§ ACTIVITY:
Print the lines below exactly as written, with none missing.

§ Dataset entries:
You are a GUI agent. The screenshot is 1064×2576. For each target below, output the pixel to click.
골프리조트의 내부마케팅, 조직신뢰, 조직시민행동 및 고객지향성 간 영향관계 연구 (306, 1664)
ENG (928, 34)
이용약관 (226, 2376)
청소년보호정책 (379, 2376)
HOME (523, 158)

§ WRITTEN SOLUTION:
You are a GUI agent. The screenshot is 1064×2576. For each target below, output the pixel to click.
골프리조트의 내부마케팅, 조직신뢰, 조직시민행동 및 고객지향성 간 영향관계 연구 (306, 1664)
ENG (928, 34)
이용약관 (226, 2376)
청소년보호정책 (379, 2376)
HOME (523, 158)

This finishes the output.